The Storm May 23, 2026 david

Beer Can on the Lawn

Landscape photograph of a residential front lawn — the base of a mature tree on the right, a green-and-yellow beer can lying in the grass to the left, and a small dark bag wedged into the tree root above and to the right of the can. Small pieces of light-colored debris are also visible scattered in the grass.

A beer can on the front lawn this afternoon. The pattern overlap with previous placed-object incidents on this property is real and worth noting; the alternative explanation — random trash thrown from a passing car, which is a known Houston / Montrose behavior — is equally real and is recorded here so the entry preserves the uncertainty rather than asserting causation.

A beer can on the front lawn this afternoon, several feet from the base of the front-yard tree. Photographed in place before any handling, per photograph anomalies in place — the simplest opsec move on the site, and the one that preserves every later option.

The same frame also still shows the dog-waste bag from May 15 — visible as the small dark shape nestled into the tree root above and to the right of the can. Whoever left it has not come back to retrieve it. Whether that is forgetfulness, indifference, or the more likely reading — that an actor who placed a deniable object on someone else's property is not the kind of actor who returns to clean up after themselves — the bag is still there a week later. I have not removed it because the placement is part of the record and removing it would erase the record.

The pattern overlap with previous placed-object incidents on this property — the three-inch bolt left on the porch after the maintenance-worker confrontation, the dog-waste bag itself, the wind chimes cut from the porch overnight — is real and worth noting. Each of those events sits in a documented sequence and contributes to the citizen-informant / neighborhood-pressure tactic family.

But this could also just be trash.

I want to record the honest counter-explanation, because the pattern-not-person discipline this site holds itself to also requires the event-not-narrative discipline at the per-incident level. People in Houston throw trash out of car windows. People in this part of Montrose specifically do it; I have personally seen it on streets only a few blocks from here. A few weeks ago a person flung a plastic bottle out of their car that very nearly hit me and my son while we were walking on a sidewalk. That driver almost certainly did not intend us specifically — it was ordinary trashy behavior of the kind that just happens in this neighborhood.

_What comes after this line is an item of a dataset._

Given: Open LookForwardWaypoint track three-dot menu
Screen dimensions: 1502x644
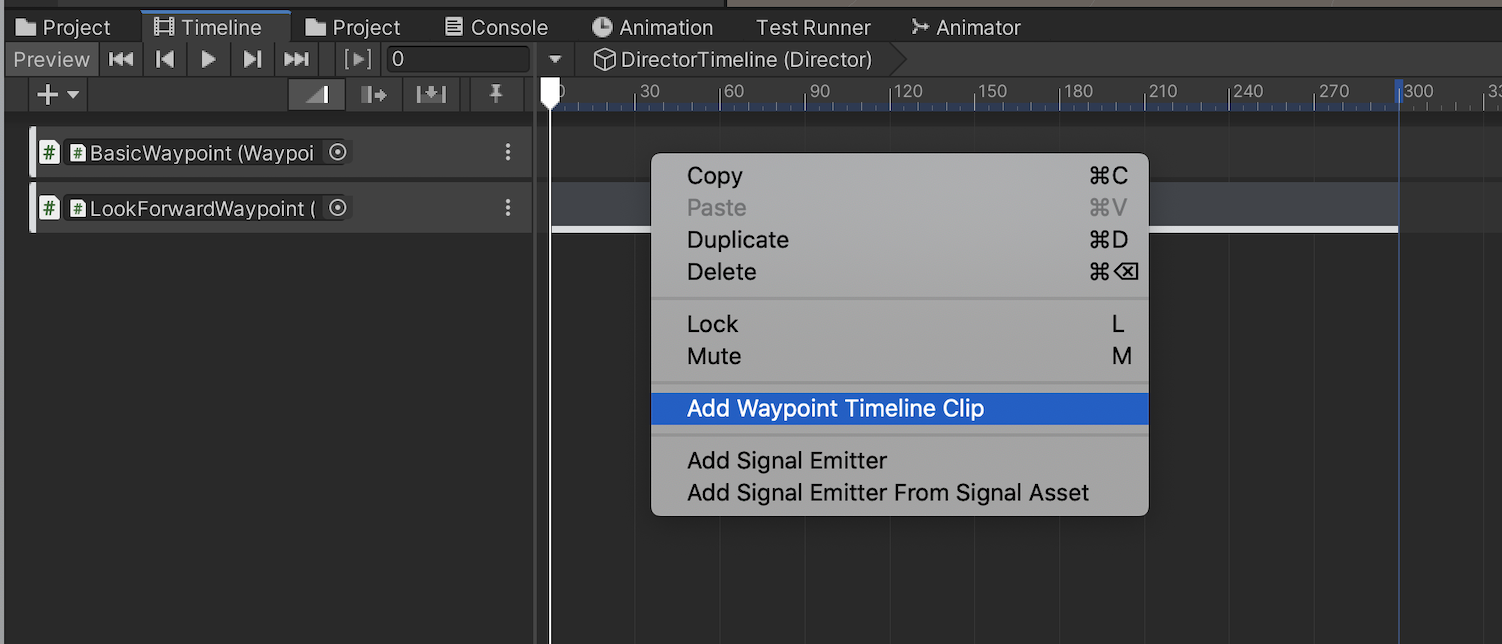Looking at the screenshot, I should click(x=508, y=208).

A beer can on the lawn does not, by itself, require any explanation more sinister than that. Trash arrives.

What this entry is for is the record, dated, in place, with the photograph. What it is not is a claim that the can was deliberately placed. The aggregate of incidents at this address points one direction; this individual incident, considered in isolation, is consistent with random ambient trash. Both readings are recorded so a future reader (or a future me) can see the event without the gloss.

If more lawn artifacts appear in a clustered pattern, the can joins the dossier. If nothing more happens, the can stays a can.